§ **Exercise description**: Type out the lines below exactly, from the first through the line holding "Task: Open the notifications bell", and include no pictures.

Stored items from a collection
★ ★ ★ ★

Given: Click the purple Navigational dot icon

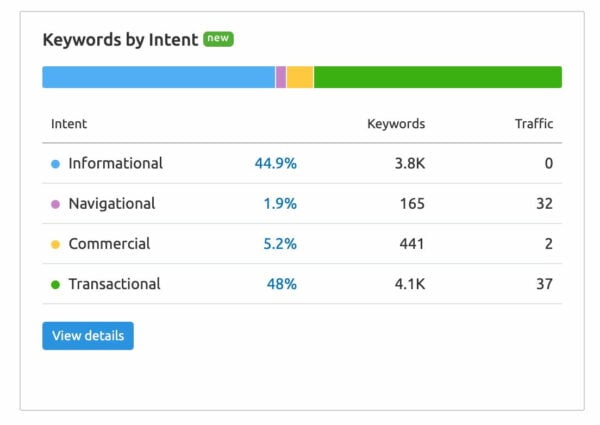Looking at the screenshot, I should (x=55, y=204).
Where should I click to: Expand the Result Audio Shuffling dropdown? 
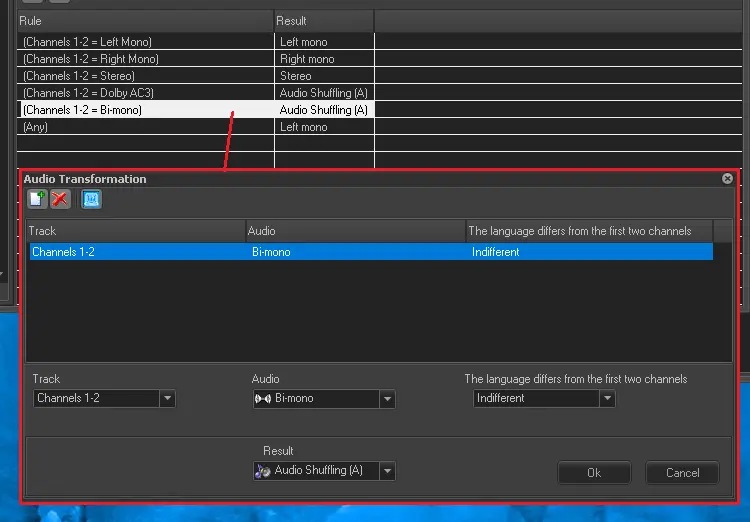387,471
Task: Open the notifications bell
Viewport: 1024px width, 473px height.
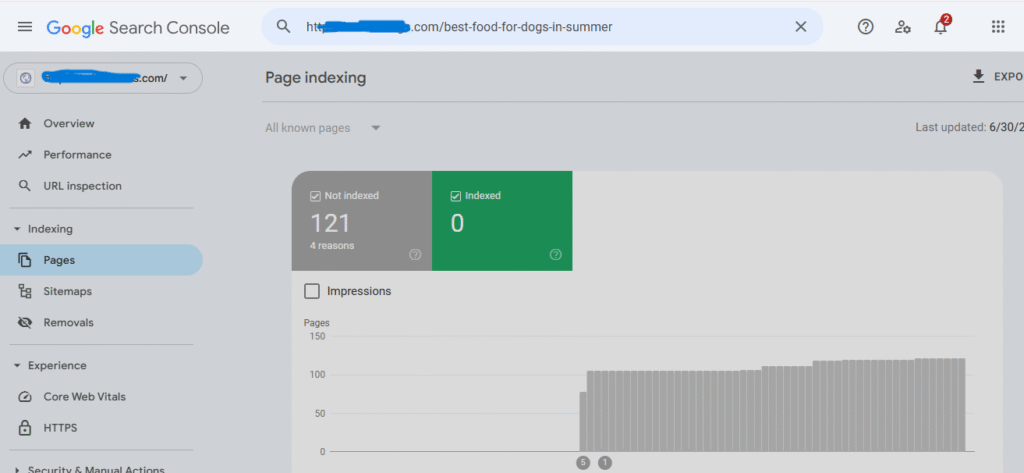Action: 940,27
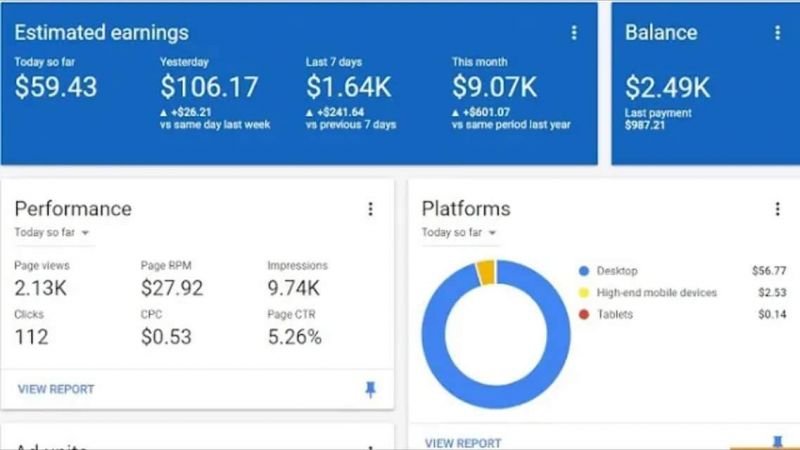Expand Performance 'Today so far' date dropdown
This screenshot has width=800, height=450.
(x=52, y=233)
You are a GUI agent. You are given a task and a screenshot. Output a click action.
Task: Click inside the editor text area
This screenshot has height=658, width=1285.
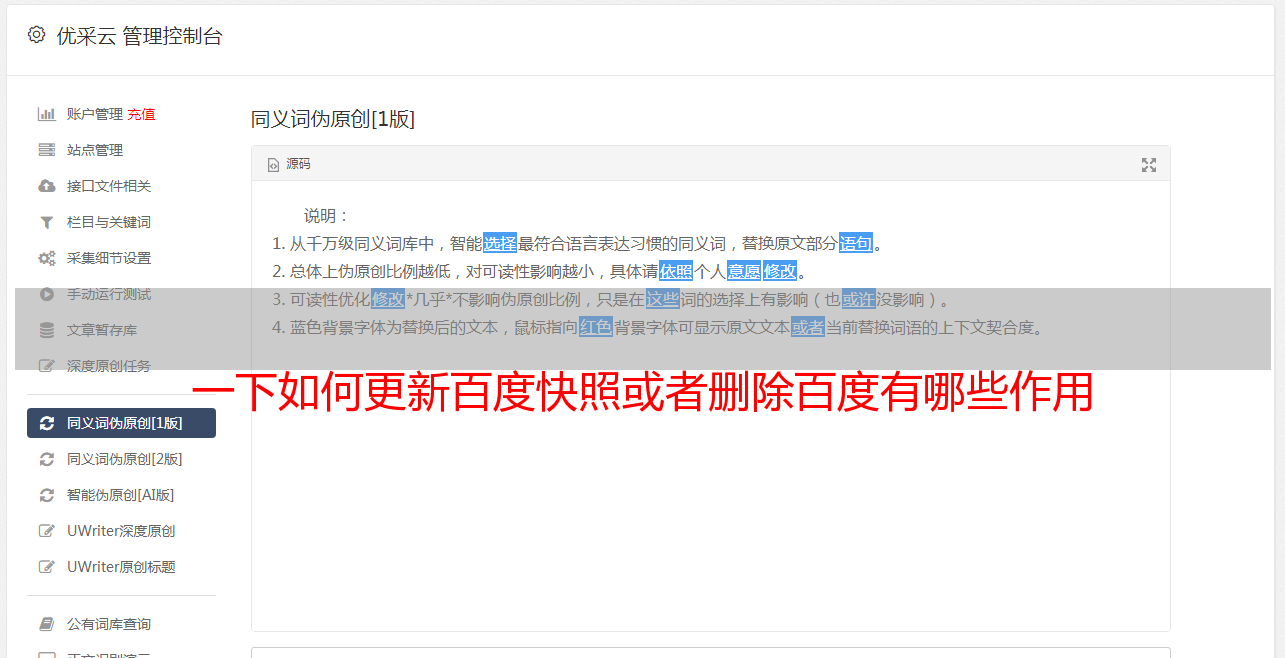(x=710, y=480)
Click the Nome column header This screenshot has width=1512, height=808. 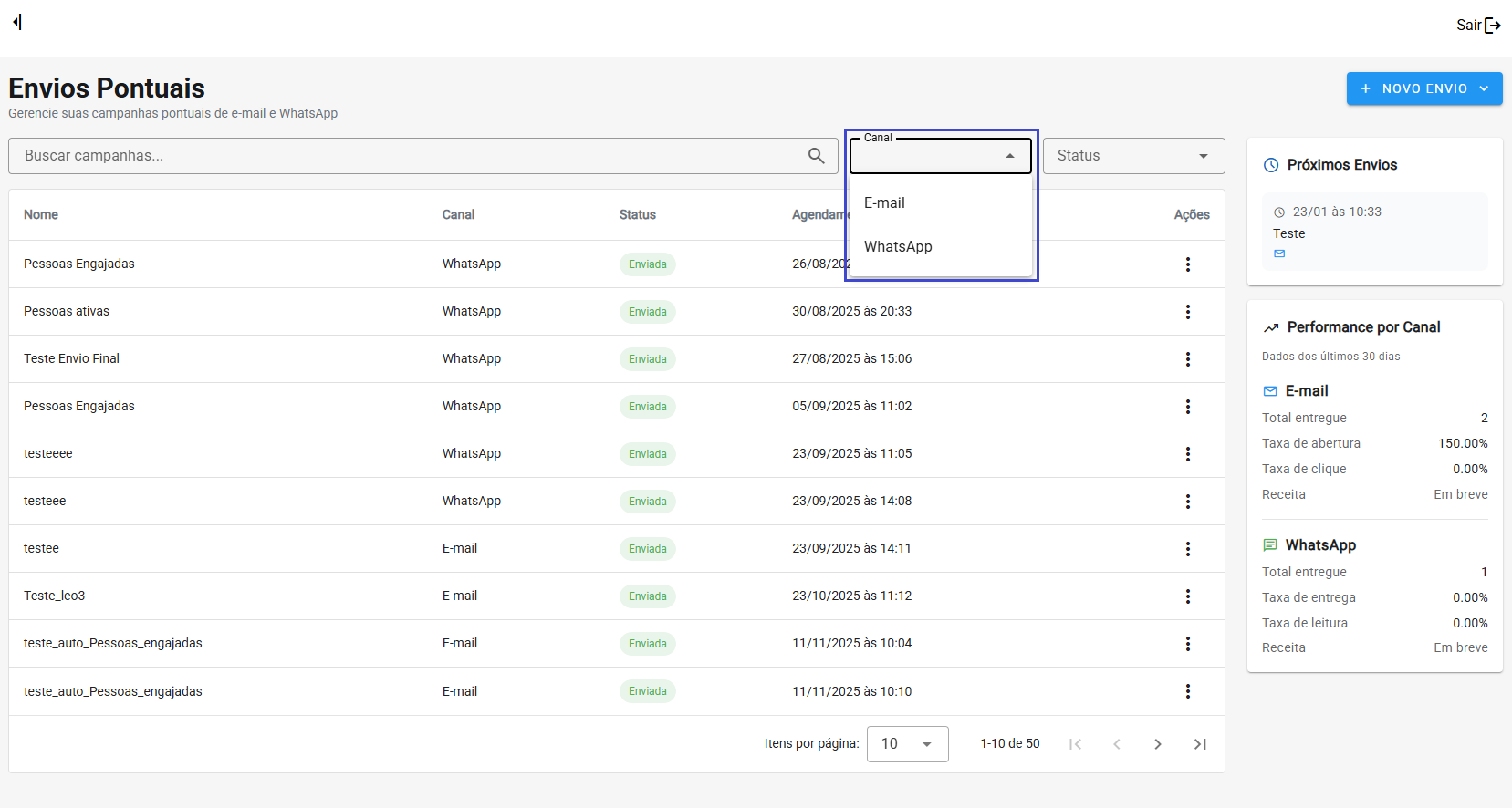pos(41,215)
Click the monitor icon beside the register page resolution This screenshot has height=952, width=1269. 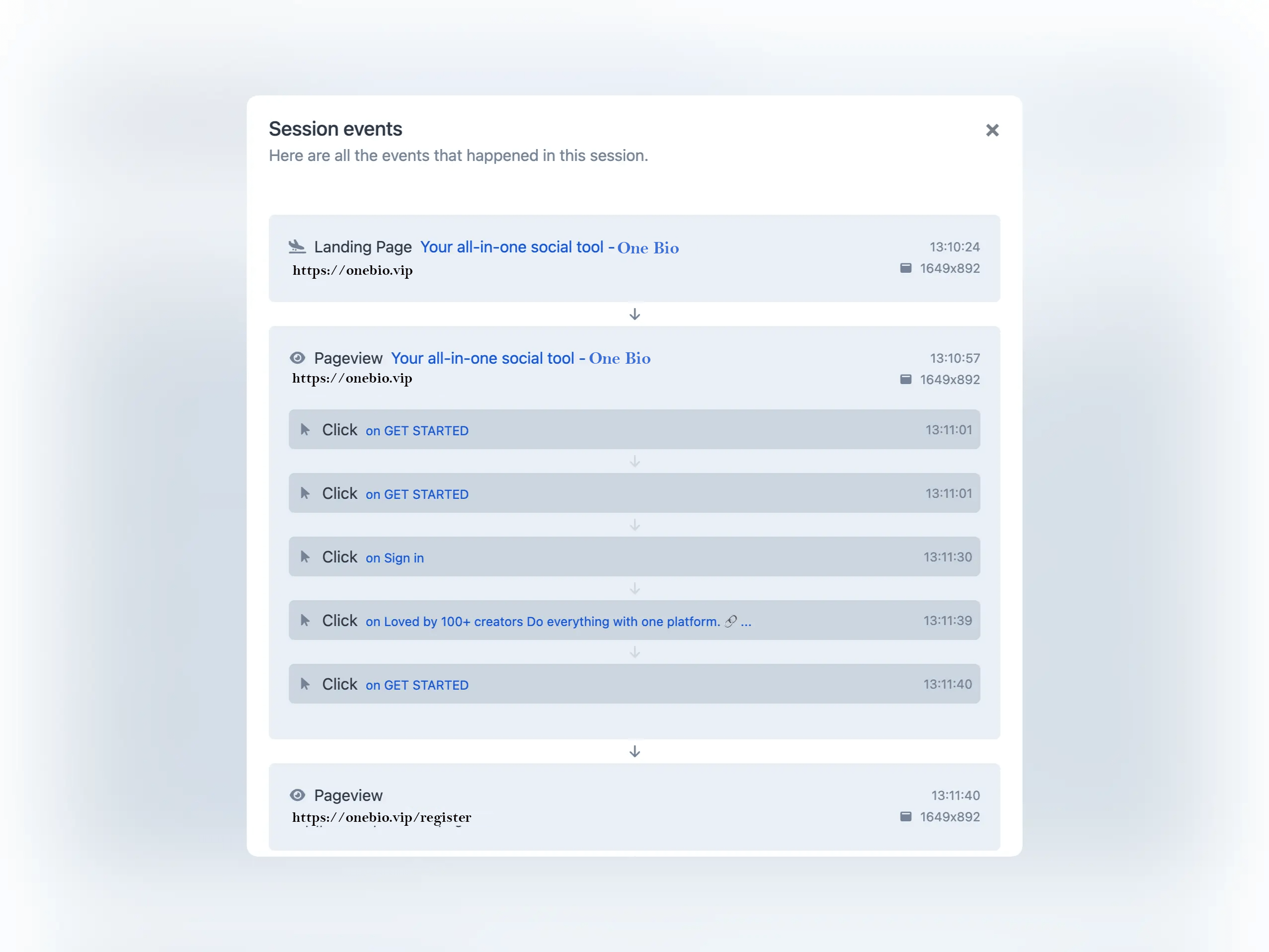coord(905,816)
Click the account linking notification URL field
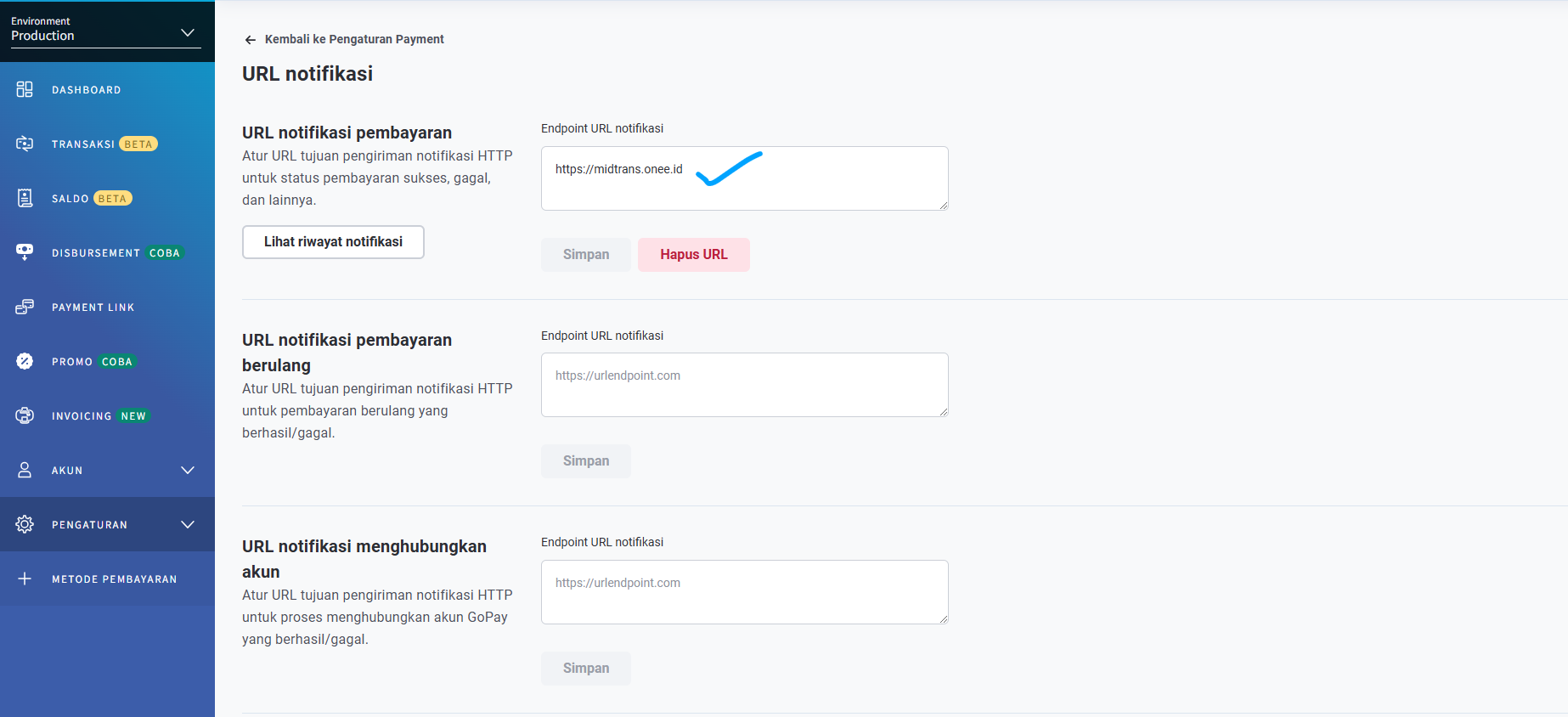The height and width of the screenshot is (717, 1568). coord(744,592)
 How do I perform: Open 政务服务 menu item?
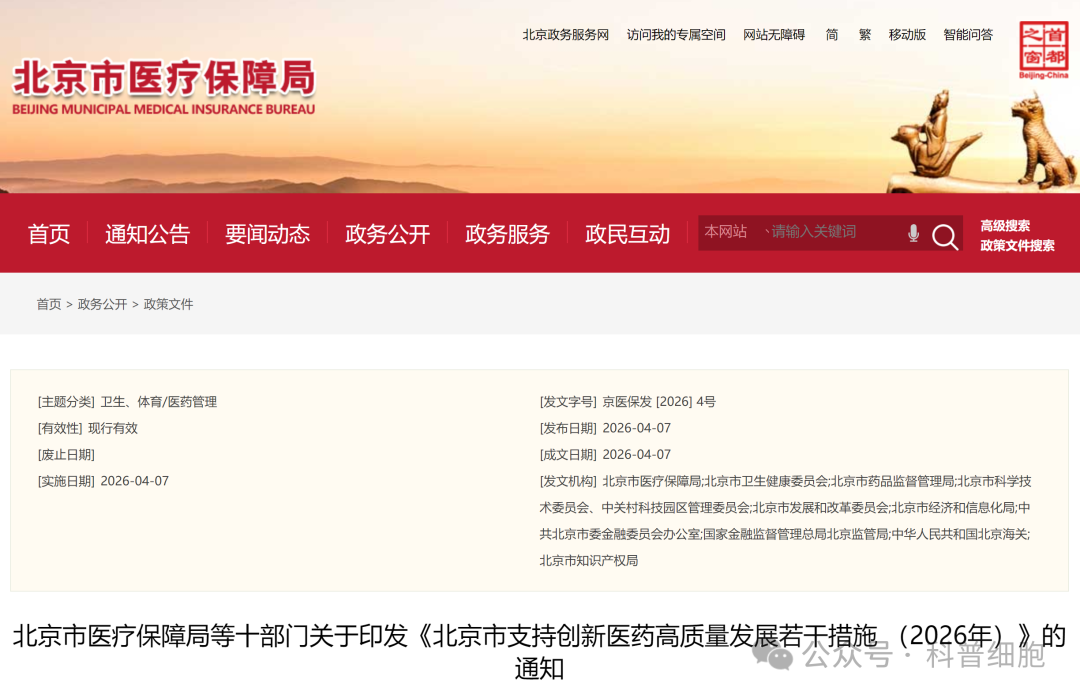click(507, 234)
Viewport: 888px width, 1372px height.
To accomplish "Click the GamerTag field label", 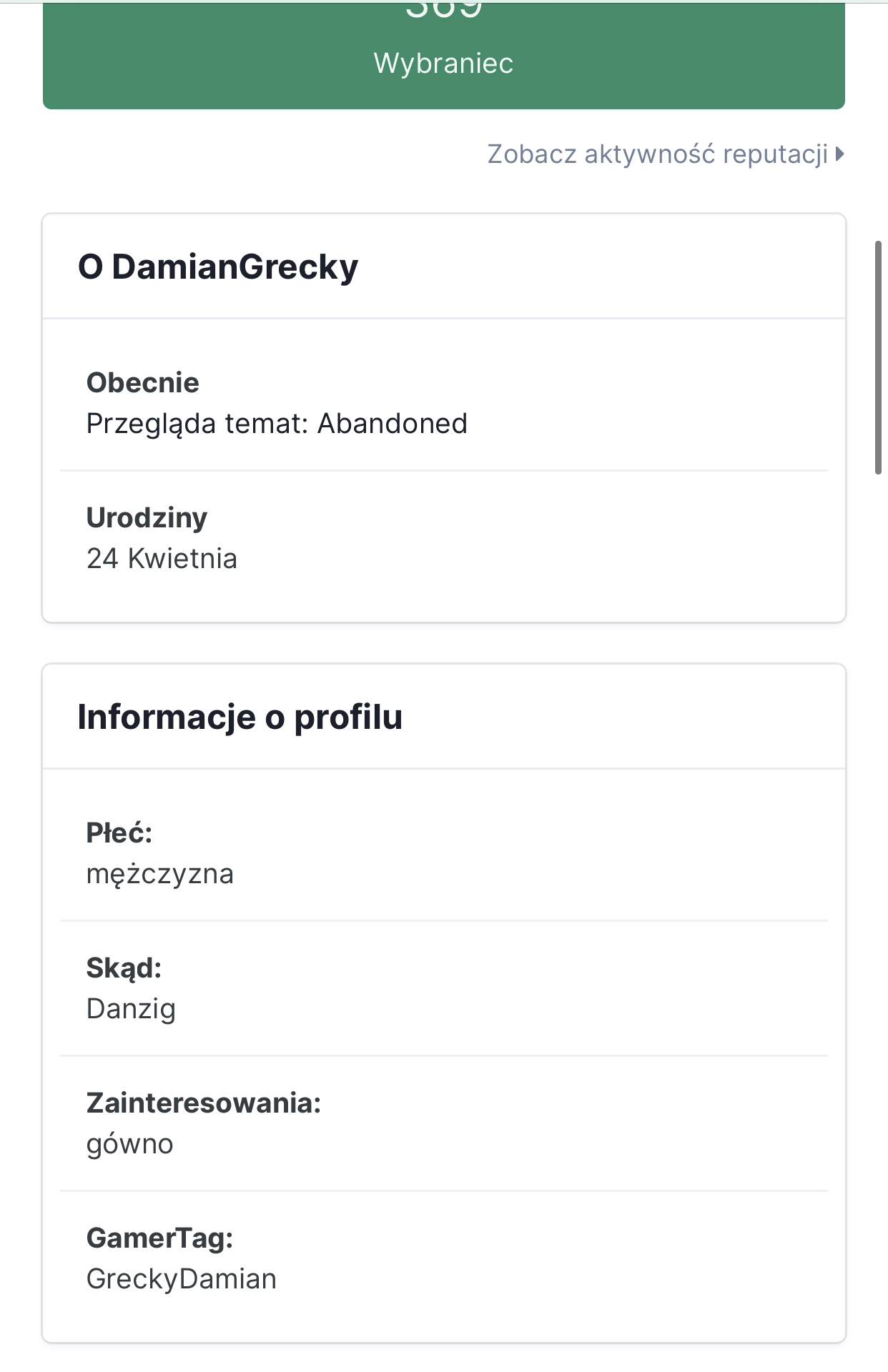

★ ★ ★ ★

§ **Your solution**:
Given: Click the purple Navigational dot icon

Looking at the screenshot, I should (x=55, y=204).
Where should I click to: Expand the Result Audio Shuffling dropdown? 
387,471
Task: Open the notifications bell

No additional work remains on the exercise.